Jeudi 15 Février, le général d’armée Richard LIZUREY, directeur général, a souhaité recevoir à la D.G.G.N. les associations signataires de la charte.

Devant les présidents (et présidentes) réunis en salle après une visite du centre opérationnel de la direction générale (impressionnant de qualité et performance matérielles et humaines)

le directeur général (accompagné du général de corps d’armée Christian RODRIGUEZ, major général)

a insisté sur sa volonté de rencontrer régulièrement les associations, qu’il considère comme des « agents de contact et des capteurs ». Ces notes ont été prises durant son allocution.

Il a également insisté sur sa disponibilité. Laissons lui la parole:

La gendarmerie est en pleine modernisation, avec un souci de la valorisation de l’innovation.

Les brigades de contact: les premières réactions n’étaient pas « d’un appui total ». maintenant, elles démontrent leur utilité. Les personnels sont satisfaits de retrouver le chemin de la population et des élus. Les perceptions sont bonnes de tous les côtés. Cette fonction de contact est également une assurance certaine pour la gendarmerie d’être appréciée et défendue.

Le contrat opérationnel des brigades de contact est 90 % du temps en extérieur. Nous en avons désormais 41. Même la préfecture de police commence à en créer !

Autre axe d’effort: les ressources humaines. Il faut rassurer et valoriser. Il faut redonner de l’humanité aux structures administratives. On écoute les gens. Il doit y avoir rencontre entre l’intérêt du militaire et celui de la maison.

La formation du personnel doit être tournée vers l’intelligence et le discernement plus que l’accumulation des connaissances. Le discernement est aussi dans notre ADN et va avec le contact. Un module « contact » de 90 heures a été intégré dans les formations.
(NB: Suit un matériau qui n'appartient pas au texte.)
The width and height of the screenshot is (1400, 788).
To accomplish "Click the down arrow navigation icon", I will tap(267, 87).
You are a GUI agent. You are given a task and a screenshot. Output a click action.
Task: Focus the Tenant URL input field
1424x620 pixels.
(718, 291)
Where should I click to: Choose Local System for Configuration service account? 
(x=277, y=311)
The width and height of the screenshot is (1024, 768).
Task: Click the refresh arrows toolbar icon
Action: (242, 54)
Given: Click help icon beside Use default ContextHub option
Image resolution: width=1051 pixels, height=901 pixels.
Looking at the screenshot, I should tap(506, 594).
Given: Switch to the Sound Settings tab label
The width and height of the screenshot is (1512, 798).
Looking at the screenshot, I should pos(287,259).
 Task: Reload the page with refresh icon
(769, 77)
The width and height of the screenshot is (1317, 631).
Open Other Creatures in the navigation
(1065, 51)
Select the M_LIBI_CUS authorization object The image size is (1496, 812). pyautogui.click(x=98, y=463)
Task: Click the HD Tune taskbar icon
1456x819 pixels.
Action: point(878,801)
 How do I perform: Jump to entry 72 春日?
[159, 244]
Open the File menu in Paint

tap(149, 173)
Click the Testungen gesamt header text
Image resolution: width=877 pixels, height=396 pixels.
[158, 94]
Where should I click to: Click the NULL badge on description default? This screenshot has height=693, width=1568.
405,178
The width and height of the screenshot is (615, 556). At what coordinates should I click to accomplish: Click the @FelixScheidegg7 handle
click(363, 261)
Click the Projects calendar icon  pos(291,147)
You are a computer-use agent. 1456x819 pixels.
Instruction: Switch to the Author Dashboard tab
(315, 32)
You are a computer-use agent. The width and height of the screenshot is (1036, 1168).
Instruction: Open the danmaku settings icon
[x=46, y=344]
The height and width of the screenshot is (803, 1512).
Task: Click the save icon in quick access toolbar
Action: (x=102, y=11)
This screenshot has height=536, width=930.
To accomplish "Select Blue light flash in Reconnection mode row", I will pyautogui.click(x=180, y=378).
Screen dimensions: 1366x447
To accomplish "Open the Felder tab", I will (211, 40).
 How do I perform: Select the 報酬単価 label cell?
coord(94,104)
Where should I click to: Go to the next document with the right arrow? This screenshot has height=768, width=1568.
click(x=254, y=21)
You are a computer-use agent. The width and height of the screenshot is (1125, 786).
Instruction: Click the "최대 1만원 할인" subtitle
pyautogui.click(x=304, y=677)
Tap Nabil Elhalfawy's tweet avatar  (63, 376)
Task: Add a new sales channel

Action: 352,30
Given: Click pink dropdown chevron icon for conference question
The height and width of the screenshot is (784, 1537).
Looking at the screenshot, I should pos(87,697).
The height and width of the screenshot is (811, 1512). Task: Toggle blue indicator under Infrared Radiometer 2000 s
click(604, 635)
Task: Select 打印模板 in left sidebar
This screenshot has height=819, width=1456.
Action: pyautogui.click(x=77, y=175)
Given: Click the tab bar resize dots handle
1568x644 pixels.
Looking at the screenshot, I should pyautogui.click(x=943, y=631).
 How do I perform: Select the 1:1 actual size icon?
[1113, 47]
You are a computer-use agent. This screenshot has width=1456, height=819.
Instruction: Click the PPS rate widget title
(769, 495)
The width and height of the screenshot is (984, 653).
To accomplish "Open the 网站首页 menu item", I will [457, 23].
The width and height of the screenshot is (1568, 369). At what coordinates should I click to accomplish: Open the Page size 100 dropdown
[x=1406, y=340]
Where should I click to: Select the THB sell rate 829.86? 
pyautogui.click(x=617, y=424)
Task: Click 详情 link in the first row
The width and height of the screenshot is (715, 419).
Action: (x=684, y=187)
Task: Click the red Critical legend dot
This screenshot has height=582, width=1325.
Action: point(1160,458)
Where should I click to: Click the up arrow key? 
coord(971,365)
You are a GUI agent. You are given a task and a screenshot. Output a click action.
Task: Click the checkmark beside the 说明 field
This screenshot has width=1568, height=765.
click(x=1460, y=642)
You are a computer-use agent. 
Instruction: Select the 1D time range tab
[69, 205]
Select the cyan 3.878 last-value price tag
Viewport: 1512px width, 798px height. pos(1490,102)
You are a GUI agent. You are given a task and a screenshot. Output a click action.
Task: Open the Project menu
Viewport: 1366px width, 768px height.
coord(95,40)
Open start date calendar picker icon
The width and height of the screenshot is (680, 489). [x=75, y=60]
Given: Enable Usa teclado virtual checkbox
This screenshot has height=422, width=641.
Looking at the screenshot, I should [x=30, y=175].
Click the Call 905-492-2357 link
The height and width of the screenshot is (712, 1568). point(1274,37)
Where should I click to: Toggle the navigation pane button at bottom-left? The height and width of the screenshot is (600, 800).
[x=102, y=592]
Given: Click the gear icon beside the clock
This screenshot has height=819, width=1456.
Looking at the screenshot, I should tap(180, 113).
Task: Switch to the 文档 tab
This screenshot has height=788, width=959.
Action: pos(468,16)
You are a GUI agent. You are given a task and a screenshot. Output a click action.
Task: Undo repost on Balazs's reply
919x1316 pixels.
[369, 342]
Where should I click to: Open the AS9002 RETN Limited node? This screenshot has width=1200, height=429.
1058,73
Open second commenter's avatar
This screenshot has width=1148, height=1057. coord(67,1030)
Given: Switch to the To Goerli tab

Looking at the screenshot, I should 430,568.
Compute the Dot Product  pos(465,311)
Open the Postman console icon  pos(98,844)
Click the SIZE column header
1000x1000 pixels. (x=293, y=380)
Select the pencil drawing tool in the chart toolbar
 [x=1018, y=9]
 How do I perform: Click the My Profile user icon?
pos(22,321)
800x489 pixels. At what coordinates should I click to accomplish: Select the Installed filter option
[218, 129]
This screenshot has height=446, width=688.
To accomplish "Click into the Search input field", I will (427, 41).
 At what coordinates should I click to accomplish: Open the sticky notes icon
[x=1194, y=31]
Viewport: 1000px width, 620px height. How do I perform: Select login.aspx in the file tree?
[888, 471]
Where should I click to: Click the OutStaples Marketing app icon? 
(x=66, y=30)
Il faut convaincre: les personnels, les chefs, à tous les niveaux. Là aussi les associations ont leur utilité. Ce contact nous permettra de faire de la prévention, du renseignement…

Les associations ont une capacité à faire « remonter » les informations.

Tout le monde doit « ramer » dans le même sens.

L’échelon de commandement de manœuvre est le commandant de compagnie.

Le directeur général les réunit en audio conférence tous les mois. On s’interroge également sur l’avenir des COB (communautés de brigades). Un des axes importants à revoir est l’importance des astreintes. Un exemple: le « premier à marcher » est engagé seulement 40 jours par an (sur 365). A revoir.

Nous avons 3.100 brigades. Certaines ne sont pas « sur le pont » h 24, donc pourquoi ne pas y accueillir d’autres services publics ?

Notre gendarmerie est « super », il faut qu’elle soit, que nous la rendions, encore meilleure.

COTE FINANCES: « POUR QUELQUES DOLLARS DE PLUS… »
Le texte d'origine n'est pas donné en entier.